작업 지시: 아래 기록을 처음부터 끝까지 한 줄도 고치지 말고 그대로 출력하세요.

작업용 기록:
-*-*-

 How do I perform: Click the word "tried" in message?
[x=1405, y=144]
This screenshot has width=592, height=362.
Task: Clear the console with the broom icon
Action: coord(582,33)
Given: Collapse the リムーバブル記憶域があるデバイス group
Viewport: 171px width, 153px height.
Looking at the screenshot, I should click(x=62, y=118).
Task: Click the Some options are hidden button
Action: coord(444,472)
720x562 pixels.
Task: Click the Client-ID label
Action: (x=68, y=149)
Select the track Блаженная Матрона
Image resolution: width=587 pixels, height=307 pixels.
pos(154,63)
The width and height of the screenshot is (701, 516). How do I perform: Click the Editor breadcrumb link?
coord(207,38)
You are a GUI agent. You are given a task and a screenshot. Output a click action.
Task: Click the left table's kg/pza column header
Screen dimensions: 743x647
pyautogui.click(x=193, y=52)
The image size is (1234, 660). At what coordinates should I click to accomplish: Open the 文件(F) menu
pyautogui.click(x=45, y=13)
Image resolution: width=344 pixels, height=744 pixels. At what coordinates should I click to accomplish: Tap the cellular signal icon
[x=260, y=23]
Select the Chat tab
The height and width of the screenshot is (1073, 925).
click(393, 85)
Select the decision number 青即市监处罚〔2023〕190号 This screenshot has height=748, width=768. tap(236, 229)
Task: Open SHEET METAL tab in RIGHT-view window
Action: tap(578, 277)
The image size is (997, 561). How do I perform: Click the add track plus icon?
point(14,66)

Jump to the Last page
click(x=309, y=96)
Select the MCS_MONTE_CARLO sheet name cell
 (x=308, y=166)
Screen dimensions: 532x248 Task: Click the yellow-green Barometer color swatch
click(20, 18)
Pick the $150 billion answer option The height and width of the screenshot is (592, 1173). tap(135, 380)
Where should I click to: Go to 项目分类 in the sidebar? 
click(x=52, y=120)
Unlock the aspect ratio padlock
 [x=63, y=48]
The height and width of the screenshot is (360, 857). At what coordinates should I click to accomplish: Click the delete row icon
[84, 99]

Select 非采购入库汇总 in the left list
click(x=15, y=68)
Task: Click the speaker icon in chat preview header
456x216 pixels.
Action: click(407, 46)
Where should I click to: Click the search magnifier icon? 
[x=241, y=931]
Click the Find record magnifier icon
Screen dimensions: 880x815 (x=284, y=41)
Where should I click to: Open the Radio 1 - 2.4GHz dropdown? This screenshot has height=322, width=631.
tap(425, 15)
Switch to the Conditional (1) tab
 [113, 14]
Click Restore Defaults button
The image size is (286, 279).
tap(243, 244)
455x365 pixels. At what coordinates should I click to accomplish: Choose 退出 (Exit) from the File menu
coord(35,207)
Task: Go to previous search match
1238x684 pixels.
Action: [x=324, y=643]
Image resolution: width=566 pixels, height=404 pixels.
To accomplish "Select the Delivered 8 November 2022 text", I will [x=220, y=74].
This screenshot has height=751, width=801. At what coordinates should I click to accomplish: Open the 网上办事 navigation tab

-*-*-

아래 답변:
 How do I perform: Click the word "tried" in message?
[x=1405, y=144]
This screenshot has width=592, height=362.
Task: Clear the console with the broom icon
Action: coord(582,33)
Given: Collapse the リムーバブル記憶域があるデバイス group
Viewport: 171px width, 153px height.
Looking at the screenshot, I should click(x=62, y=118).
Task: Click the Some options are hidden button
Action: coord(444,472)
720x562 pixels.
Task: Click the Client-ID label
Action: (x=68, y=149)
Select the track Блаженная Матрона
Image resolution: width=587 pixels, height=307 pixels.
pos(154,63)
The width and height of the screenshot is (701, 516). How do I perform: Click the Editor breadcrumb link?
coord(207,38)
You are a GUI agent. You are given a task and a screenshot. Output a click action.
Task: Click the left table's kg/pza column header
Screen dimensions: 743x647
pyautogui.click(x=193, y=52)
The image size is (1234, 660). At what coordinates should I click to accomplish: Open the 文件(F) menu
pyautogui.click(x=45, y=13)
Image resolution: width=344 pixels, height=744 pixels. At what coordinates should I click to accomplish: Tap the cellular signal icon
[x=260, y=23]
Select the Chat tab
The height and width of the screenshot is (1073, 925).
click(393, 85)
Select the decision number 青即市监处罚〔2023〕190号 This screenshot has height=748, width=768. tap(236, 229)
Task: Open SHEET METAL tab in RIGHT-view window
Action: tap(578, 277)
The image size is (997, 561). How do I perform: Click the add track plus icon?
point(14,66)

Jump to the Last page
click(x=309, y=96)
Select the MCS_MONTE_CARLO sheet name cell
 (x=308, y=166)
Screen dimensions: 532x248 Task: Click the yellow-green Barometer color swatch
click(20, 18)
Pick the $150 billion answer option The height and width of the screenshot is (592, 1173). tap(135, 380)
Where should I click to: Go to 项目分类 in the sidebar? 
click(x=52, y=120)
Unlock the aspect ratio padlock
 [x=63, y=48]
The height and width of the screenshot is (360, 857). At what coordinates should I click to accomplish: Click the delete row icon
[84, 99]

Select 非采购入库汇总 in the left list
click(x=15, y=68)
Task: Click the speaker icon in chat preview header
456x216 pixels.
Action: click(407, 46)
Where should I click to: Click the search magnifier icon? 
[x=241, y=931]
Click the Find record magnifier icon
Screen dimensions: 880x815 (x=284, y=41)
Where should I click to: Open the Radio 1 - 2.4GHz dropdown? This screenshot has height=322, width=631.
tap(425, 15)
Switch to the Conditional (1) tab
 [113, 14]
Click Restore Defaults button
The image size is (286, 279).
tap(243, 244)
455x365 pixels. At what coordinates should I click to accomplish: Choose 退出 (Exit) from the File menu
coord(35,207)
Task: Go to previous search match
1238x684 pixels.
Action: [x=324, y=643]
Image resolution: width=566 pixels, height=404 pixels.
To accomplish "Select the Delivered 8 November 2022 text", I will [x=220, y=74].
This screenshot has height=751, width=801. At what coordinates should I click to accomplish: Open the 网上办事 navigation tab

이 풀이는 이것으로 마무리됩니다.